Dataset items
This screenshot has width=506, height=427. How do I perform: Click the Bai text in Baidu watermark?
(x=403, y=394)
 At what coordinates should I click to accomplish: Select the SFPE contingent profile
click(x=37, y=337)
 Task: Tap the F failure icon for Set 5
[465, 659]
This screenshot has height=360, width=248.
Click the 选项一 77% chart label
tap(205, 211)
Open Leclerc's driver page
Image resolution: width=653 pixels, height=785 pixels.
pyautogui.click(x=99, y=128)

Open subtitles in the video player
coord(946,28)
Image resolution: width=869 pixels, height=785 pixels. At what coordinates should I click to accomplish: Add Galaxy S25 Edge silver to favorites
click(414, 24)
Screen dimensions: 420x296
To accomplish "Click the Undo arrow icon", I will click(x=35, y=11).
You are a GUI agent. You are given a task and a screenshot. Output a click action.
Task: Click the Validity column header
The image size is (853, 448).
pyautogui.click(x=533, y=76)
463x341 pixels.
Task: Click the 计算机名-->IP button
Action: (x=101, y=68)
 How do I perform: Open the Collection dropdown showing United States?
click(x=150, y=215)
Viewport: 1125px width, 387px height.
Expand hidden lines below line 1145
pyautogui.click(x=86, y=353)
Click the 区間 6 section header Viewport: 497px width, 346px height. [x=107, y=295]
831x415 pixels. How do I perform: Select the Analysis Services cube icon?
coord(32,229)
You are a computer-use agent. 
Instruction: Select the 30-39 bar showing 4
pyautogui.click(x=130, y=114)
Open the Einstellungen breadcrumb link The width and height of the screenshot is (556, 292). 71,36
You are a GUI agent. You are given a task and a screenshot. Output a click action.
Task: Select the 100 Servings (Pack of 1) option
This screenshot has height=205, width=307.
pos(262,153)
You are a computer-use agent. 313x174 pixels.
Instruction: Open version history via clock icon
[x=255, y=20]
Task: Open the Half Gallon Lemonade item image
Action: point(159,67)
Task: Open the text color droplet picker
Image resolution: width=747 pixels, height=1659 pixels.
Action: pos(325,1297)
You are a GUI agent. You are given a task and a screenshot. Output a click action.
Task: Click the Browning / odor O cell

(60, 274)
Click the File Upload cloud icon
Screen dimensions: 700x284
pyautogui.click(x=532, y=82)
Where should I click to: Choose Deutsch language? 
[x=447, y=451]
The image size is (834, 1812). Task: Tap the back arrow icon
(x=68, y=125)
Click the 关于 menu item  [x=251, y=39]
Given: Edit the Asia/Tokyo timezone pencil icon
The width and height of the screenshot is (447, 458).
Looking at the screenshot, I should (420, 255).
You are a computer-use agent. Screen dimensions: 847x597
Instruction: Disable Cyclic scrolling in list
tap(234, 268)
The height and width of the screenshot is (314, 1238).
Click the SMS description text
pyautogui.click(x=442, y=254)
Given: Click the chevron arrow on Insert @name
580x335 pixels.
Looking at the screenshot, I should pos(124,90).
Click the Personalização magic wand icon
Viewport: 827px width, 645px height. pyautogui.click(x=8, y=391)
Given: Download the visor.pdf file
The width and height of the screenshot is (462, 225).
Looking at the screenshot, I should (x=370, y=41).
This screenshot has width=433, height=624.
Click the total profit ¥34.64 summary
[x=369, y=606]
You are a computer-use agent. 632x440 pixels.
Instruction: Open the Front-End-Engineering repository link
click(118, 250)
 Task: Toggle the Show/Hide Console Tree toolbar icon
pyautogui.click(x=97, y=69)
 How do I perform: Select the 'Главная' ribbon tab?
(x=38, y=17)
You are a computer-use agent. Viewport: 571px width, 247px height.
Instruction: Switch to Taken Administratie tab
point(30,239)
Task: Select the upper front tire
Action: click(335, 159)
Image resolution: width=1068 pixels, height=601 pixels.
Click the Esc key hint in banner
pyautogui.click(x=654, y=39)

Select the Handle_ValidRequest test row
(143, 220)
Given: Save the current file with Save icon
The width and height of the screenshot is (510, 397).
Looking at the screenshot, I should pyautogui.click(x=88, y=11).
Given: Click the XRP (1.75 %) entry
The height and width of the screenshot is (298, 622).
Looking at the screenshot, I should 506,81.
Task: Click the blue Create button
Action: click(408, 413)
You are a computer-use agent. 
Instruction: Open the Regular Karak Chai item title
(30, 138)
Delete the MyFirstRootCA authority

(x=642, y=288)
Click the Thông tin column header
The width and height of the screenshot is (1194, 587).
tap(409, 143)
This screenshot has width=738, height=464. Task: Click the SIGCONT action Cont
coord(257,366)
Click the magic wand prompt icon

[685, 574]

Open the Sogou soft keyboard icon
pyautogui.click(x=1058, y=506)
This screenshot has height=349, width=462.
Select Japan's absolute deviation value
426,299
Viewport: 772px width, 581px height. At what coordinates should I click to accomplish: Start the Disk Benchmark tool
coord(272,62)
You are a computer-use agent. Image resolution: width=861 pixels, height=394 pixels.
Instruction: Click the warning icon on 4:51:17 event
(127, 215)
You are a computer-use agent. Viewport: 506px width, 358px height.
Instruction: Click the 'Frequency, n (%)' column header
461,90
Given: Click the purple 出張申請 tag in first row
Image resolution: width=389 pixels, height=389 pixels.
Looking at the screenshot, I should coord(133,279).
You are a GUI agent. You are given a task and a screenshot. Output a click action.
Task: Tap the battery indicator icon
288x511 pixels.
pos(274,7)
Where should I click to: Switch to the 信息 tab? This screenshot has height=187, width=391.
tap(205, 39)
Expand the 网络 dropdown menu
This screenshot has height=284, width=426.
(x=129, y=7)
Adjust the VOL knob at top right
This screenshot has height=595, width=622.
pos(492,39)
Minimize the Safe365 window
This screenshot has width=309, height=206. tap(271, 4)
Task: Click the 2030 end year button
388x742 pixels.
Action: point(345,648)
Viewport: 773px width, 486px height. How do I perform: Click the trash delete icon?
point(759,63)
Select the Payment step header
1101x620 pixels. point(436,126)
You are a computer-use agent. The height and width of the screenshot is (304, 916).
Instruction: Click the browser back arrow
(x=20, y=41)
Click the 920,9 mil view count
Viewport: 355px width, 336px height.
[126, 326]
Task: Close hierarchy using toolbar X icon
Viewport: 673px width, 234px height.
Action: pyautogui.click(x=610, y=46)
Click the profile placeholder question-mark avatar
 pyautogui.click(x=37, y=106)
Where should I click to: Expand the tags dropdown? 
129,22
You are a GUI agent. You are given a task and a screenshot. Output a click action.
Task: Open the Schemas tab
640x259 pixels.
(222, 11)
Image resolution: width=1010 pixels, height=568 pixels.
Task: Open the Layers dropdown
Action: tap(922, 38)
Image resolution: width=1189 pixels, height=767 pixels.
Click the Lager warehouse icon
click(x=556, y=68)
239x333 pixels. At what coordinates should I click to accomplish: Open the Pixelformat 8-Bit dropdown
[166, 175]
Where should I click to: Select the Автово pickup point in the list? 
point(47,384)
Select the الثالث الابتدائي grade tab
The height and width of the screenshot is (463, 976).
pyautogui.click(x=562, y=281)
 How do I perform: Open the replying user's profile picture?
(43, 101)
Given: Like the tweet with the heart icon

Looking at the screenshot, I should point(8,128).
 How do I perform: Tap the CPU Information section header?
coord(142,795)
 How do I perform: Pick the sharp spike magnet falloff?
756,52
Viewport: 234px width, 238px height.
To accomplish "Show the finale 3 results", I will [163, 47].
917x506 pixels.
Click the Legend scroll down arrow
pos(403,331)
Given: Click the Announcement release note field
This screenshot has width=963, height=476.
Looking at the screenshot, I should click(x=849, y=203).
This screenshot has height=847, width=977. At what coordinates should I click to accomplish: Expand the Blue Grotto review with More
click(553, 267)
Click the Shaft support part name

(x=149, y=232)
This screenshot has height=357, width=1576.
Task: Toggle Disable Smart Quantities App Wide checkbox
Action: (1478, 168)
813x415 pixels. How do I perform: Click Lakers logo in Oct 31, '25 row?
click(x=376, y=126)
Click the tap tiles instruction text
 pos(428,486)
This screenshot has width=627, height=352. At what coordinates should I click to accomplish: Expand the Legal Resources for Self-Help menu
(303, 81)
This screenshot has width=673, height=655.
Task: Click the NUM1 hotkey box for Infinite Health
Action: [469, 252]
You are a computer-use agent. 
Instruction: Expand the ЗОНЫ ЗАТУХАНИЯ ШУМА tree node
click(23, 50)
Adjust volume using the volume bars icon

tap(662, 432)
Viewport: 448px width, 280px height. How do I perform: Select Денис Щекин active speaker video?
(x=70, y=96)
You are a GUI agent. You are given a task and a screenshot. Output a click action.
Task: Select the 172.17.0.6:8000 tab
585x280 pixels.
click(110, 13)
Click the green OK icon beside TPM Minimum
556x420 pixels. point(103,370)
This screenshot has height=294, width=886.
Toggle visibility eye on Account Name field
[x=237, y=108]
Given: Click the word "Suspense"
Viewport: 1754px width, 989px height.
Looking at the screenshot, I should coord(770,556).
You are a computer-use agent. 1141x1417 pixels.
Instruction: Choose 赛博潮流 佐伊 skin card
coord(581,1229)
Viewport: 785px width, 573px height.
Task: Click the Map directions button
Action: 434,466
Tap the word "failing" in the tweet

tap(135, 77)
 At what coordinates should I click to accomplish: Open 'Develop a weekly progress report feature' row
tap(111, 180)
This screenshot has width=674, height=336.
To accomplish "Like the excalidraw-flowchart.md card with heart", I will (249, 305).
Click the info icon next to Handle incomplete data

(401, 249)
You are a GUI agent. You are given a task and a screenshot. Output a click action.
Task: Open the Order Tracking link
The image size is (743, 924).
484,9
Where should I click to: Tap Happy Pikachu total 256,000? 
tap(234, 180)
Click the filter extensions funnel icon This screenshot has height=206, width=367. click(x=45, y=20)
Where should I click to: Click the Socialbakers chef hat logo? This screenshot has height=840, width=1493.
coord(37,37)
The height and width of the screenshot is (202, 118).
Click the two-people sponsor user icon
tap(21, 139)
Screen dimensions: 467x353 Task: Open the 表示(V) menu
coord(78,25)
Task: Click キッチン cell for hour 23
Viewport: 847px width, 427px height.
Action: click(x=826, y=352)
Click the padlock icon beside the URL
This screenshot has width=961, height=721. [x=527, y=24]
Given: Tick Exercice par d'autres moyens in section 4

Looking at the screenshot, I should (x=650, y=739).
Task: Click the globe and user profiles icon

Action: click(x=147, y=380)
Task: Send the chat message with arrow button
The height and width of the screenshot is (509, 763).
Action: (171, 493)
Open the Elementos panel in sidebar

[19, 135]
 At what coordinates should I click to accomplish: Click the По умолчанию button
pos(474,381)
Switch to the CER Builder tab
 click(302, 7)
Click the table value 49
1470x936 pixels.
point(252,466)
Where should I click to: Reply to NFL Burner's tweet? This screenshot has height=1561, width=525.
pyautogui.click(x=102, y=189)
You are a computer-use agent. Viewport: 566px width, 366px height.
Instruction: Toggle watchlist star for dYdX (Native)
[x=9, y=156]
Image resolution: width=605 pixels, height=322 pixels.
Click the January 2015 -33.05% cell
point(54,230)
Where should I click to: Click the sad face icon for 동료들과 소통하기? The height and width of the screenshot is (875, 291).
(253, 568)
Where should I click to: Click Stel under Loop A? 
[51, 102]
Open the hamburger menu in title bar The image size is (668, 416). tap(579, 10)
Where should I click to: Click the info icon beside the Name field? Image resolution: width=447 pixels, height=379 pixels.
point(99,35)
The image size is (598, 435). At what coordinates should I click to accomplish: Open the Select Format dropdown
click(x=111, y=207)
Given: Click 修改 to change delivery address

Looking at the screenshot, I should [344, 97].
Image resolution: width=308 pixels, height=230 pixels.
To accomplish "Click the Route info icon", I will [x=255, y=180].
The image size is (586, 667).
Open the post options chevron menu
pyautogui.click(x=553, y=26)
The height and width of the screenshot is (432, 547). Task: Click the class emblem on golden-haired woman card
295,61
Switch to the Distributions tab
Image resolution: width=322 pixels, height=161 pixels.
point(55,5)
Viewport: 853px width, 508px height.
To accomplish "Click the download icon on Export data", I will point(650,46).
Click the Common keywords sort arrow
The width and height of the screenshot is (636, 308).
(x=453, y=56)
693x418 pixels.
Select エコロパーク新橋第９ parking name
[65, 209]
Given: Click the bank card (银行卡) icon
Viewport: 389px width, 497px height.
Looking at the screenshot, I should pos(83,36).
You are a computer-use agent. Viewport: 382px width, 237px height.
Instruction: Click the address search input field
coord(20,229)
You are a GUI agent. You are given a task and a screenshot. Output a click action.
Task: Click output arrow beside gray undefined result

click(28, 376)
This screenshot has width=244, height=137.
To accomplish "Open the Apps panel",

Exercise: Only the lines above from the line with "Task: Send the chat message with arrow button" to the line with "Viewport: 853px width, 508px height.", those two lines included, should be reproduced exactly.

Output of the exercise:
Task: Send the chat message with arrow button
The height and width of the screenshot is (509, 763).
Action: (171, 493)
Open the Elementos panel in sidebar

[19, 135]
 At what coordinates should I click to accomplish: Click the По умолчанию button
pos(474,381)
Switch to the CER Builder tab
 click(302, 7)
Click the table value 49
1470x936 pixels.
point(252,466)
Where should I click to: Reply to NFL Burner's tweet? This screenshot has height=1561, width=525.
pyautogui.click(x=102, y=189)
You are a computer-use agent. Viewport: 566px width, 366px height.
Instruction: Toggle watchlist star for dYdX (Native)
[x=9, y=156]
Image resolution: width=605 pixels, height=322 pixels.
Click the January 2015 -33.05% cell
point(54,230)
Where should I click to: Click the sad face icon for 동료들과 소통하기? The height and width of the screenshot is (875, 291).
(253, 568)
Where should I click to: Click Stel under Loop A? 
[51, 102]
Open the hamburger menu in title bar The image size is (668, 416). tap(579, 10)
Where should I click to: Click the info icon beside the Name field? Image resolution: width=447 pixels, height=379 pixels.
point(99,35)
The image size is (598, 435). At what coordinates should I click to accomplish: Open the Select Format dropdown
click(x=111, y=207)
Given: Click 修改 to change delivery address

Looking at the screenshot, I should [344, 97].
Image resolution: width=308 pixels, height=230 pixels.
To accomplish "Click the Route info icon", I will [x=255, y=180].
The image size is (586, 667).
Open the post options chevron menu
pyautogui.click(x=553, y=26)
The height and width of the screenshot is (432, 547). Task: Click the class emblem on golden-haired woman card
295,61
Switch to the Distributions tab
Image resolution: width=322 pixels, height=161 pixels.
point(55,5)
Viewport: 853px width, 508px height.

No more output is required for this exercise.